Notwithstanding the foregoing provisions of this Section 12, if the stockholder (or a
qualified representative of the stockholder) does not appear at the annual or special meeting of
stockholders of the Corporation to present a nomination or business, such nomination shall be
disregarded and such proposed business shall not be transacted, notwithstanding that proxies in
respect of such vote may have been received by the Corporation. For purposes of this Section 12, to
be considered a qualified representative of the stockholder, a person must be a duly authorized
officer, manager or partner of such stockholder or must be authorized by a writing executed by such
stockholder or an electronic transmission delivered by such stockholder to act for such stockholder
as proxy at the meeting of stockholders and such person must produce such writing or electronic
transmission, or a reliable reproduction of the writing or electronic transmission, at the meeting
of stockholders.
(2) For purposes of this By-Law, public announcement shall mean disclosure in a press
release reported by the Dow Jones News Service, Associated Press or comparable national news
service or in a document publicly filed or furnished by the Corporation with the Securities and
Exchange Commission pursuant to Section 13, 14 or 15(d) of the Exchange Act.
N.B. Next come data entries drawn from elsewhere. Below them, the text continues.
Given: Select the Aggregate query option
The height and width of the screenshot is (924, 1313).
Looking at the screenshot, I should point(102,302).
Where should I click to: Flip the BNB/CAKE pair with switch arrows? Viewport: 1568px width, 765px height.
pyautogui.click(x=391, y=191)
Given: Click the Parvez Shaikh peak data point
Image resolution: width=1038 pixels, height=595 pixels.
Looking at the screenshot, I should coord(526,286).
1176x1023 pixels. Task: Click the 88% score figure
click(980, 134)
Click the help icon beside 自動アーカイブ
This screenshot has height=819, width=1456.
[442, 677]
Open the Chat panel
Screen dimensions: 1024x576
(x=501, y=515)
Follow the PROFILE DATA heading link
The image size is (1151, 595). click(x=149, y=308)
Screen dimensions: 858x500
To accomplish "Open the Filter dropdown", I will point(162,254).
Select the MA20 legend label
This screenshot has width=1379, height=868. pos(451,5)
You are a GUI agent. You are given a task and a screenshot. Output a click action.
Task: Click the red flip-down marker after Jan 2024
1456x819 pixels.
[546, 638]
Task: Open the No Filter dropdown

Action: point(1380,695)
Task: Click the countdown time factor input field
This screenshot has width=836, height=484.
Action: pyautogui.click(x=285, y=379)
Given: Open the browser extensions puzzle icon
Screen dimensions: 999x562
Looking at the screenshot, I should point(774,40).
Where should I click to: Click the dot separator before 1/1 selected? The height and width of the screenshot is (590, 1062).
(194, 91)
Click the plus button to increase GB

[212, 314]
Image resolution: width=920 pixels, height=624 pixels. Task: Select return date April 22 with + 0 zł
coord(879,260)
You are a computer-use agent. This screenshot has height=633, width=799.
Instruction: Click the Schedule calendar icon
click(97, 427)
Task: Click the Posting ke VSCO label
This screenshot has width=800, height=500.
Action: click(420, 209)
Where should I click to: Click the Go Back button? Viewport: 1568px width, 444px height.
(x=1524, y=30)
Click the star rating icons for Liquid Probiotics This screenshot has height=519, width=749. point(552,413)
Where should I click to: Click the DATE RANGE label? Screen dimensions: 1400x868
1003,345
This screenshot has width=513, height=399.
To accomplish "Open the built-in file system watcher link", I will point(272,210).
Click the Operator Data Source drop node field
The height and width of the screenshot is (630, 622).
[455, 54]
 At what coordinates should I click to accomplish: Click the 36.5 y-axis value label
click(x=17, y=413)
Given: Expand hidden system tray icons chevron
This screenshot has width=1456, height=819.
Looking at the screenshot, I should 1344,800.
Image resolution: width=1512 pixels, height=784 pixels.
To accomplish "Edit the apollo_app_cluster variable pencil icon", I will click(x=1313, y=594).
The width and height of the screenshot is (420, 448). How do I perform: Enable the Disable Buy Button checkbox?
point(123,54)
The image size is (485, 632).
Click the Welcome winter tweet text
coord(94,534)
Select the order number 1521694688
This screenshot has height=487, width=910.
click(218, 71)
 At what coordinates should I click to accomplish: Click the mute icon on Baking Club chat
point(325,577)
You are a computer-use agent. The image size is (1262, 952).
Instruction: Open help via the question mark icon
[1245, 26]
(3) For purposes of this By-Law, no adjournment or postponement or notice of adjournment or
postponement of any meeting shall be deemed to constitute a new notice of such meeting for purposes
of this Section 12, and in order for any notification required to be delivered by a stockholder
pursuant to this Section 12 to be timely, such notification must be delivered within the periods
set forth above with respect to the originally scheduled meeting.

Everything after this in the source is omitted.